Legislation authored by Aument, Grove, Ortitay and Phillips-Hill would codify the Office of Information created by Gov. Tom Wolf through a 2016 executive order and includes additional components to improve how state government would meet important IT goals. The bill would consolidate all IT functions, powers, duties, infrastructure and support services in the executive agencies into one office – the Office of Information Technology (OIT) – which would centrally manage those functions.
The legislation also addresses the increased threats of cyber-attacks against IT systems. Private industry, personal computers, and all levels of government have been victims of attacks.
“State government IT systems are home to extremely sensitive, important information which we are entrusted to keep safe,” Grove said. “Every day we read about another catastrophic attack crippling systems and exposing confidential information. We have a duty to protect against these threats, and by working together using best practices, we stand a much better chance of success.”
Rep. Kristin Phillips-Hill, who has been a leading advocate in addressing cyber-security issues and threats, echoed Grove’s comments. “We must guard against and close potential points of entry for cyber attackers. Their disruptive actions shut down the progress of government, waste taxpayer time and money, and imperil the safety and security of every Pennsylvanian,” she said.
To promote best cybersecurity practices, the bill would require all state agencies to adopt new security standards created by the OIT director, mandates the director develop a two-year schedule to test cybersecurity capabilities, and creates a first-of-its-kind cybersecurity committee to include representation from all branches of government, who would issue an annual report regarding cybersecurity preparedness.
“Too many times government is the last to respond to the rapidly changing world around us,” said Ortitay, who believes the comprehensive IT overhaul is long overdue. “Nowhere has this been proven truer than in how we have fallen woefully behind in IT management, which has resulted in costing taxpayers billions. By centralizing management of IT systems, we can ensure state government agencies are working toward common standards, compatible systems and applications, and interchangeable infrastructure,” he said.
The lawmakers specifically cited the recent audit of Pennsylvania’s unemployment compensation call centers, which revealed the state mismanaged hundreds of millions of dollars in IT upgrades, which are yet to be completed.

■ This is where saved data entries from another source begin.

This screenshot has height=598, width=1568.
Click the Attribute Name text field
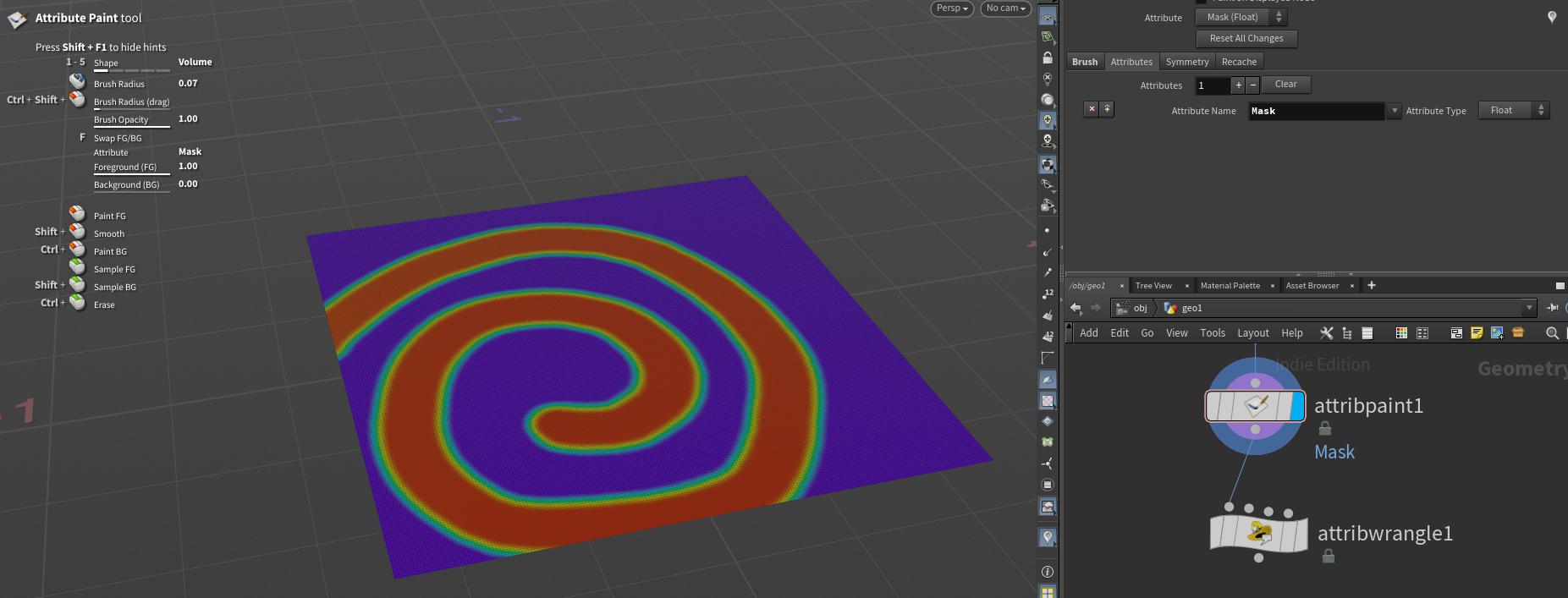point(1316,111)
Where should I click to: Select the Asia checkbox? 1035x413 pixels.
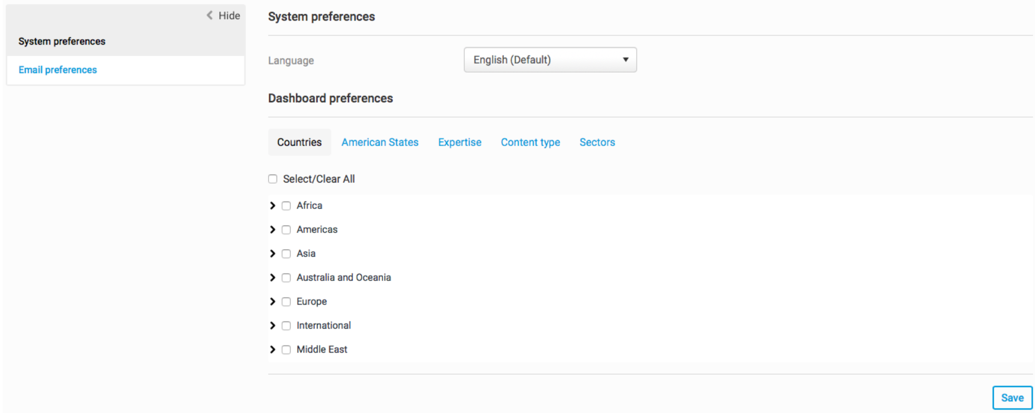click(286, 254)
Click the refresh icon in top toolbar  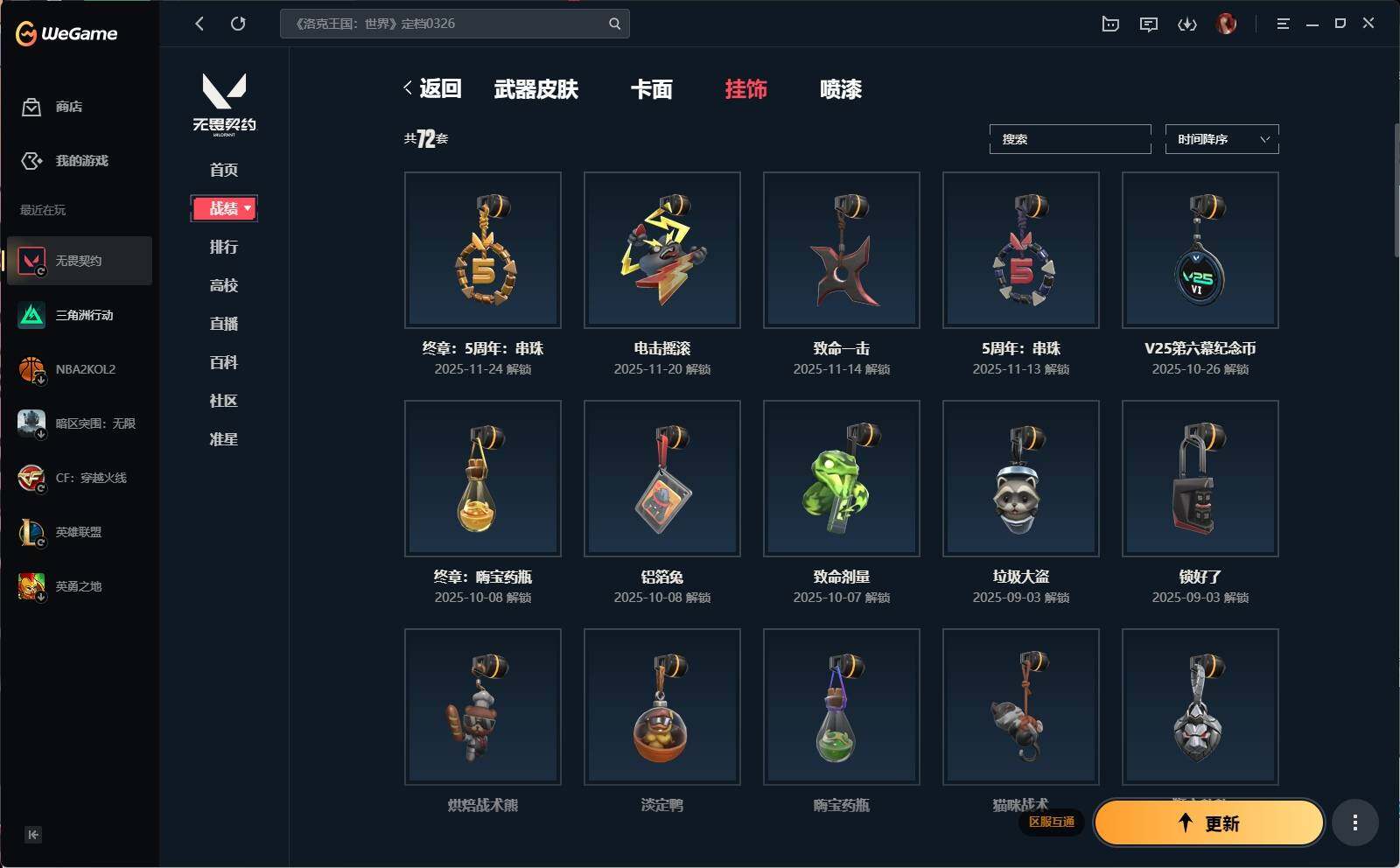[238, 24]
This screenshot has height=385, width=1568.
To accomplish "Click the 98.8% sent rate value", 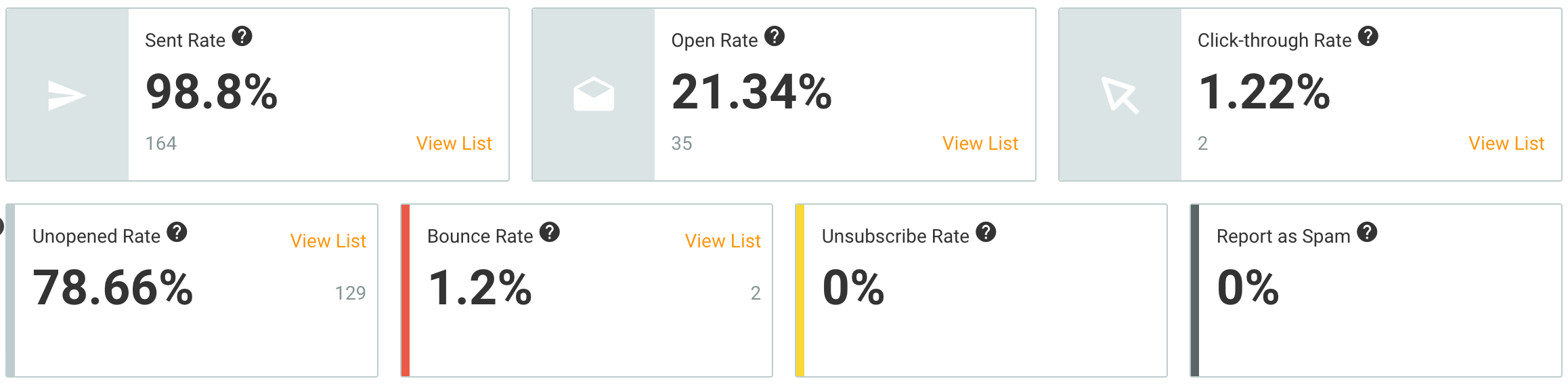I will coord(211,92).
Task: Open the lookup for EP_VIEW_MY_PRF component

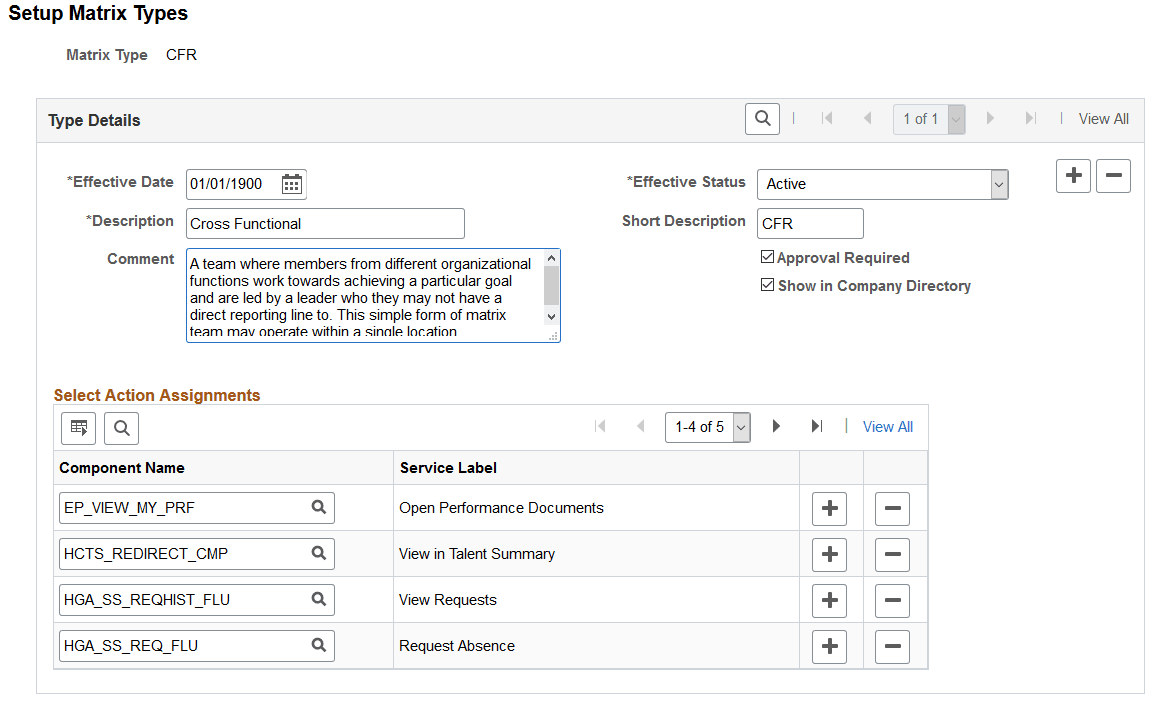Action: 319,507
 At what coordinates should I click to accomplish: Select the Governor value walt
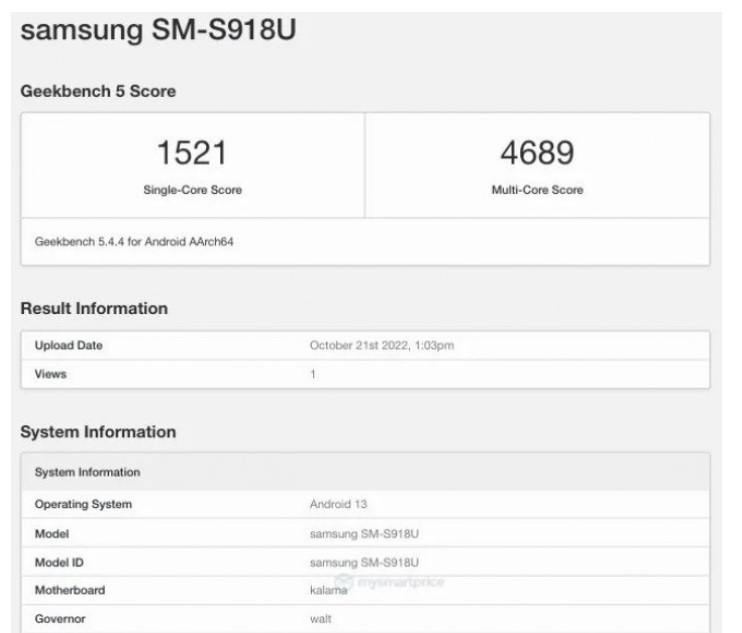point(321,619)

Since 2003, Pennsylvania state government has spent over $2.55 billion on IT projects from the General Fund alone. Given the significant costs and the importance of IT to manage state government and the services provided to the people of the Commonwealth, additional oversight is necessary to ensure projects are timely delivered within the budgeted allocations.
The director of the OIT would be tasked with developing schedules for the replacement or modification of IT systems, reviewing IT reports from each state agency, establishing standards for projects, developing a biennial strategic plan for handling state government IT needs and overseeing each agency’s IT disaster recovery plans.

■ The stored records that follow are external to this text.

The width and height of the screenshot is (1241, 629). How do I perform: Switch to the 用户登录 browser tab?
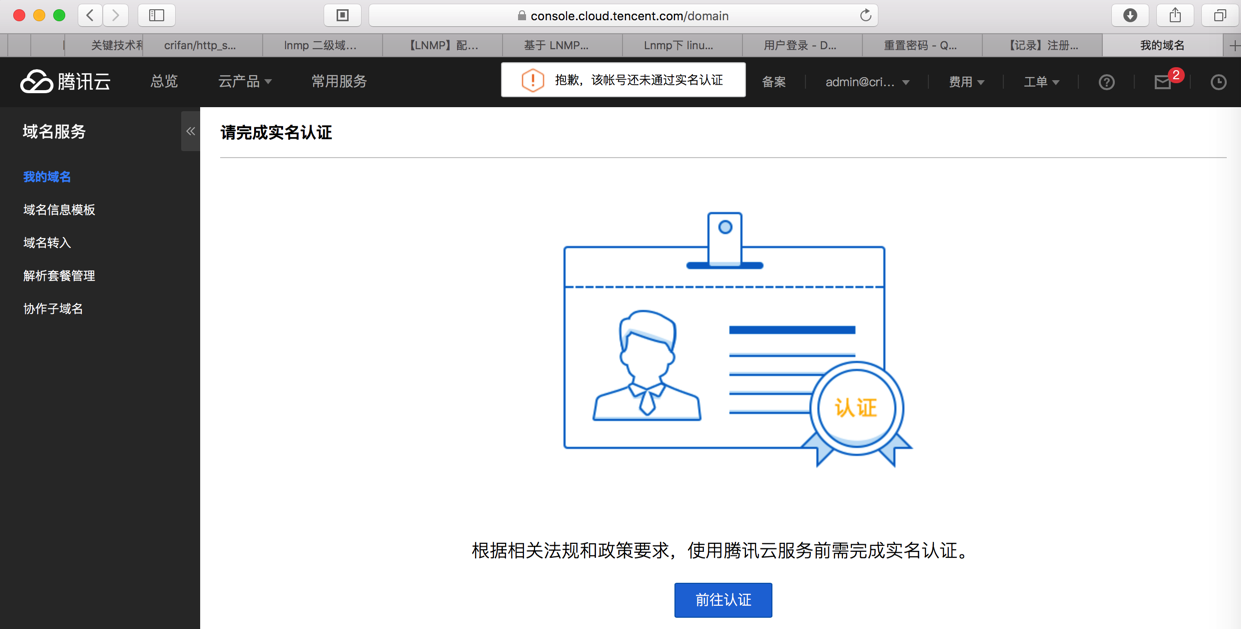click(x=801, y=45)
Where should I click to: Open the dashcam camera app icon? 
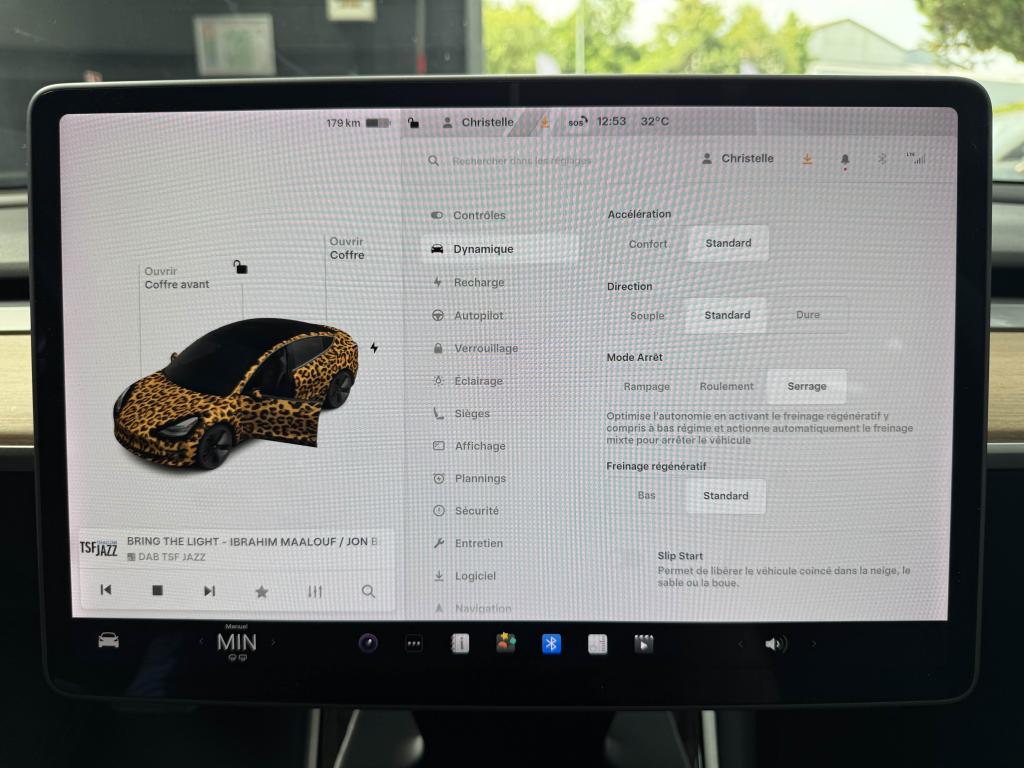point(368,643)
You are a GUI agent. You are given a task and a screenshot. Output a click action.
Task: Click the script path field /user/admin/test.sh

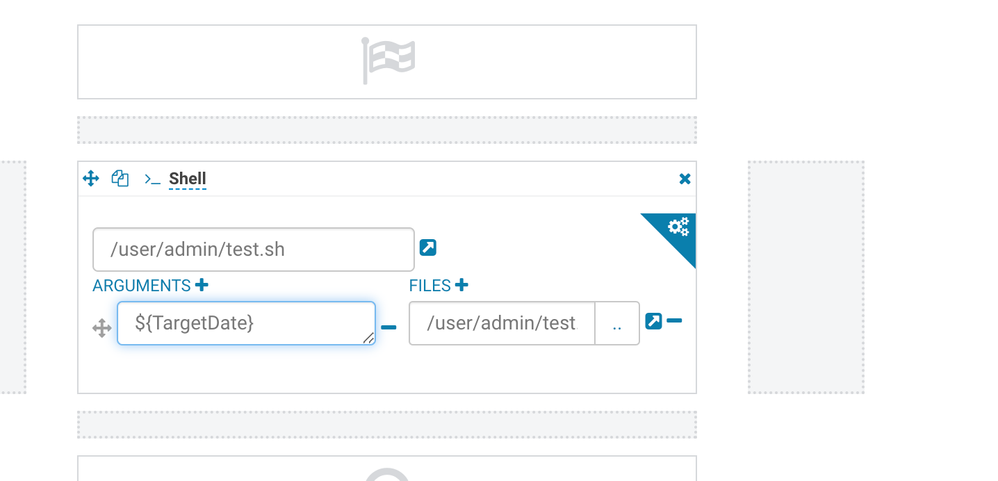pos(253,249)
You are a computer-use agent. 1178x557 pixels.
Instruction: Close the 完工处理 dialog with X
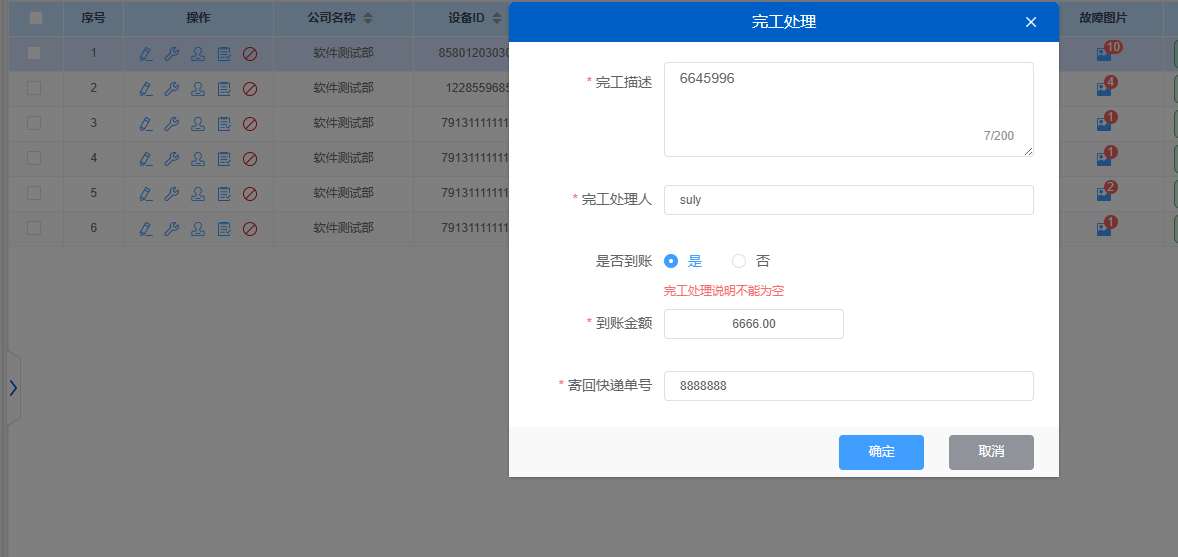1031,22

Also under the proposal, the OIT director would be able to approve IT contracts based on money available for projects and an agency’s current IT capabilities. The director could suspend any project which does not meet standards for quality or has exceeded its estimated cost.

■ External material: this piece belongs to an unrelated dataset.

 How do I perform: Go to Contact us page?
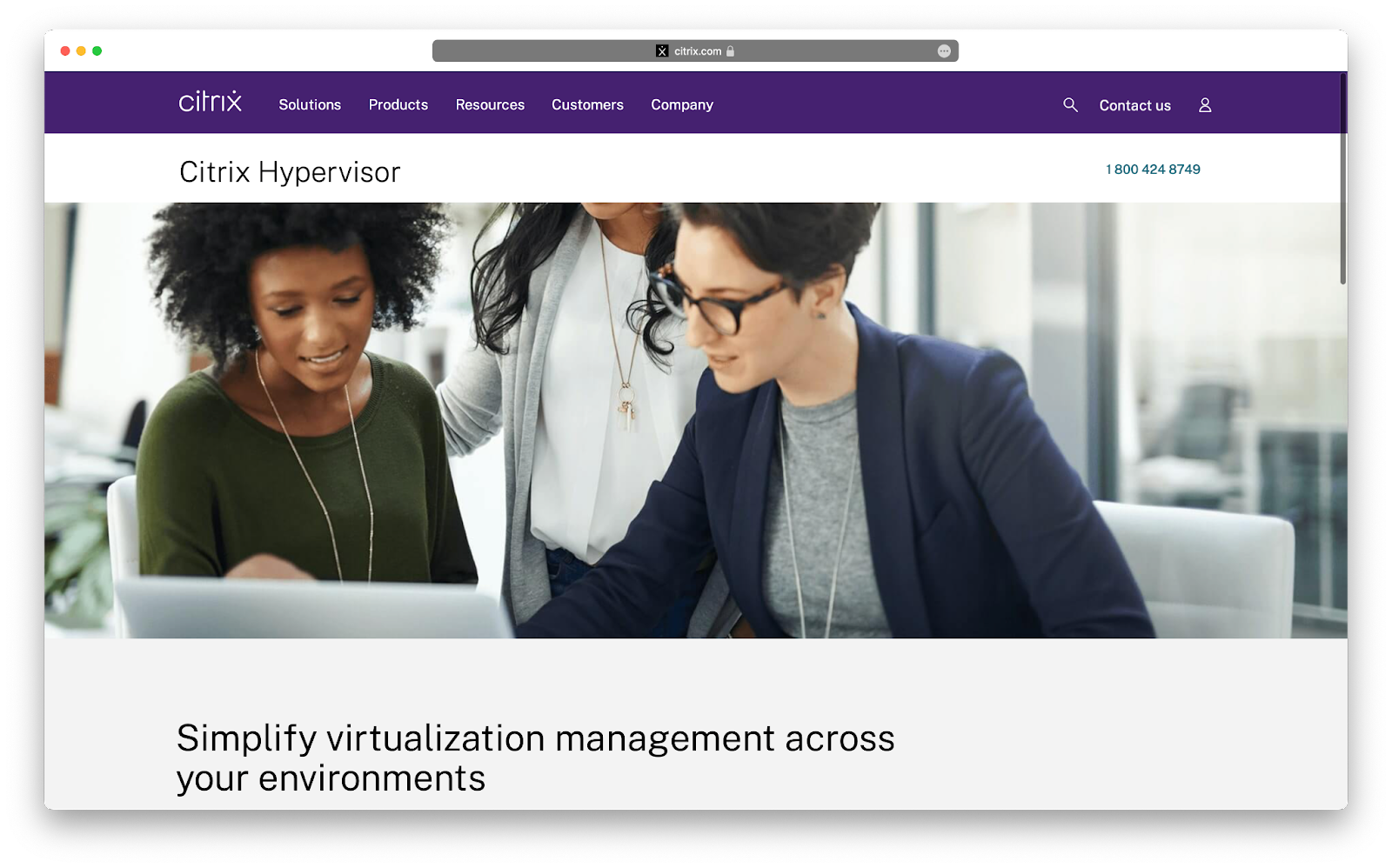click(1134, 105)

“I am hopeful we can work in a thoughtful, bi-partisan way to advance significant changes in one of the most important aspects of how state government manages from day to day,” said Aument.
“This legislation is what people expect their lawmakers to promote – meaningful reform in how we manage government systems, accountability in how we spend scarce taxpayer money, and proactive protection of sensitive information held by the state.”